- EXCERPT TO READ
____

Appraisal Video: (4:28)
GUEST: My mother inherited them from her father, who got them from his father. So it goes back, as far as I know, to my great-grandfather.
APPRAISER: Let's start with this high chest-- the highboy. What you brought in is a nice, probably circa 1740 to 1770 or so, highboy-- a flattop model. I know you know what's hidden right here, right?
GUEST: And I figured you did, too.
APPRAISER: I figured it out. But, you know, that document drawer-- or little cornice drawer... Now, a really smart burglar would know that was there-- know the money was there.
GUEST: They weren't fooling anybody, then.
APPRAISER: They weren't fooling anybody. It's made of birchwood, which we do see in New England. So it's made in two sections. You have these nice, molded drawers, right? With the original-looking brass-- Queen Anne brasses. And then you have this bottom section with a beautiful carved fan. That's a real nice touch. And it would have cost a little extra in the 1740s. And then this nice, arched valance here, where there would have been a little, probably a drop at one time, and then the legs. Now, these are actually added on. They've been spliced in. And do you see that split? And you see it's on every single one, and there are two pins on each side attaching it. So, at some point, the legs rotted or they snapped, and some family member of yours worked on it, which is okay. It would have had a probably a more of an "S" curve. See how these are a little bit straight-looking? So that's something that does affect value. The piece is worth, in a shop, with the spliced legs, probably about $1,200 to $1,500, okay? If it didn't have the spliced legs, the legs would be curvier. Because of the old finish and the original brasses, it would probably be, like, $12,000 to $15,000. There's a major difference there.
GUEST: There's a big difference.
APPRAISER: I know. It is. I know. But you know something? Come on over here.
APPRAISER: Now, this piece. What would you like to know on this?

____

- PROVIDED MATERIAL
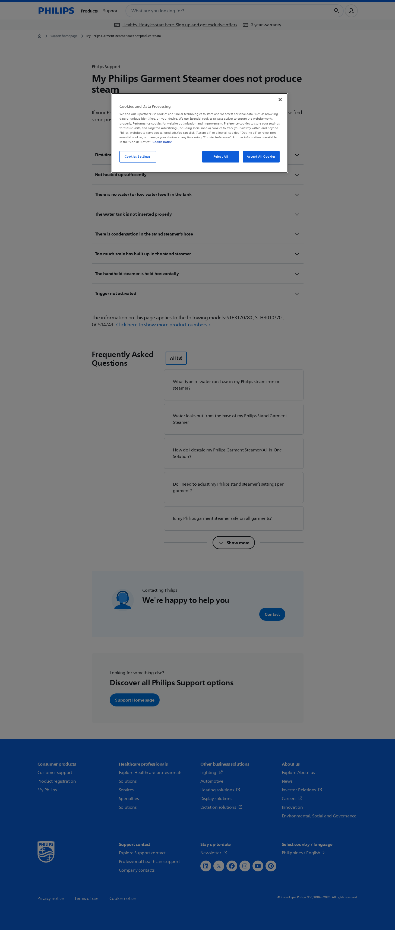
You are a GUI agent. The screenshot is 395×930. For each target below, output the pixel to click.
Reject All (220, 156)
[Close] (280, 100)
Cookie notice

____

- JOBS
1. Translate this sentence from the appraisal transcript into Spanish: "It's made of birchwood, which we do see in New England."
2. According to the appraisal transcript, what kind of wood is the highboy made of?
3. Rewrite the appraisal transcript from "GUEST: There's a" up to and including "know on this?", substituting "huge difference" for "big difference".
The data are not needed for any of this work.

- TASK-BY-TASK OUTPUTS
1. Está hecho de madera de abedul, que sí vemos en Nueva Inglaterra.

2. The highboy is made of birchwood.

3.
GUEST: There's a huge difference.
APPRAISER: I know. It is. I know. But you know something? Come on over here.
APPRAISER: Now, this piece. What would you like to know on this?